The advantage of synthesis is robustness. Expert priors provide stability, ensuring the model doesn’t collapse into noise. Data provides adaptability, catching surprises and preventing dogmatism.
Together they form a dialogue, not a hierarchy—neither assumptions nor data get the last word. The workflow is a bit more messy, yes. But it’s also beautiful: the causal graph evolves through negotiation between human insight and empirical evidence, producing models that are both interpretable and resilient.
The Bottom Line: It’s Still Not Easy
So where does this leave us? Neither camp offers a silver bullet. If you only start with expert priors, you risk re-baking old biases into new models. Start only with the data, and you invite spurious arrows, false dependencies, and shifting graphs that crumble outside the training set. Each approach is brittle in isolation.
The most promising path is iterative. Begin with expert knowledge to set guardrails, then use the data to test, refute, and surprise you. Refine the graph, rerun the analysis, and repeat. In this cycle, assumptions and evidence check each other’s excesses: experts prevent nonsense graphs, data prevents overconfidence.
Still, it’s not easy.
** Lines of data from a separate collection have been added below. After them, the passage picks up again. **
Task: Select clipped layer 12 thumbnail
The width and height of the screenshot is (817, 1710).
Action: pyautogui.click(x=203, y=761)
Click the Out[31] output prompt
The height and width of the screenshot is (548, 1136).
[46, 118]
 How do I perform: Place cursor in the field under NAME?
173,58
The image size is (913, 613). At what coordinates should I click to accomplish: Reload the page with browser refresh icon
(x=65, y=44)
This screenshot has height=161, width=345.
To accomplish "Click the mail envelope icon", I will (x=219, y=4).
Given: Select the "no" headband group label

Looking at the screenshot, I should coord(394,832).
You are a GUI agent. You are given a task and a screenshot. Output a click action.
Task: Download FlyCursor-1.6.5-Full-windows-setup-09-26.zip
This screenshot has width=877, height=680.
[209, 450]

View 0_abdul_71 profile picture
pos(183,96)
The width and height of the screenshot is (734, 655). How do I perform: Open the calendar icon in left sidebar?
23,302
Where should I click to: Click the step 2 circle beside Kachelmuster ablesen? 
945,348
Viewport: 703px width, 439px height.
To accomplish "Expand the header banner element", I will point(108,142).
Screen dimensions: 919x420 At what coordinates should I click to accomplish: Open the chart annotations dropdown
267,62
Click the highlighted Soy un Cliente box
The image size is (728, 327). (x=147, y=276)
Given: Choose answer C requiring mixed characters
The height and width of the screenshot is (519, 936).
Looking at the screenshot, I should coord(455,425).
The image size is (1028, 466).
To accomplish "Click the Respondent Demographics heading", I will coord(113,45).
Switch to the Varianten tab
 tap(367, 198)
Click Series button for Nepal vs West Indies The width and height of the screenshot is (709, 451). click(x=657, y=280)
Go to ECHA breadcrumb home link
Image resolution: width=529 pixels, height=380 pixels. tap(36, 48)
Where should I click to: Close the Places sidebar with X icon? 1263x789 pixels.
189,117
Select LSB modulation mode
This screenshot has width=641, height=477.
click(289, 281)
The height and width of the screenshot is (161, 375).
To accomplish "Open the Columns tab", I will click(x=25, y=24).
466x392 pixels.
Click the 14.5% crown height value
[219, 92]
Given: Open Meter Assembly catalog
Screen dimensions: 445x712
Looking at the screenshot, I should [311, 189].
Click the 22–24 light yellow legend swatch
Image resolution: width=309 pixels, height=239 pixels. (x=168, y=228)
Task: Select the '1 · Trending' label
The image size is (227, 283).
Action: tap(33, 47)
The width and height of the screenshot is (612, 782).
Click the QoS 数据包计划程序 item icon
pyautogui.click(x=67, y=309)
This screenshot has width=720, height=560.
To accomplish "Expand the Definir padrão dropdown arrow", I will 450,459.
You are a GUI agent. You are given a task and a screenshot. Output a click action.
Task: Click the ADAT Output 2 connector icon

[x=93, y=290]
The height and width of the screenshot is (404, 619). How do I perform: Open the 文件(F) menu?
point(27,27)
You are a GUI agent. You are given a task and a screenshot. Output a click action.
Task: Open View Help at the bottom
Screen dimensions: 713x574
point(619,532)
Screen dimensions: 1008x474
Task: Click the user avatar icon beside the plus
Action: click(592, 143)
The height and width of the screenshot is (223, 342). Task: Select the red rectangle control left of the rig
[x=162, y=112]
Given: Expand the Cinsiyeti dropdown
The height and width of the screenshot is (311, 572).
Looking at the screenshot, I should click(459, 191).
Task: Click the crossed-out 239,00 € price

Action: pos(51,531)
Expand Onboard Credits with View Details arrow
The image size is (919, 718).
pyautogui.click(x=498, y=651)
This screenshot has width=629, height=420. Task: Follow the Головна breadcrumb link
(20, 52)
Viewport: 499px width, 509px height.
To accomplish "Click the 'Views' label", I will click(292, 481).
The tension between assumption-first and data-first reflects something deeper about causal inference: there is no neutral ground. Every graph encodes judgment calls—about what counts as relevant, what gets ignored, and what relationships are deemed plausible.
We may never fully resolve the debate. But perhaps that’s the point: causal modeling isn’t about choosing sides, it’s about cultivating a disciplined dialogue between human insight and machine evidence. The hard part is accepting that the first finding is never the last.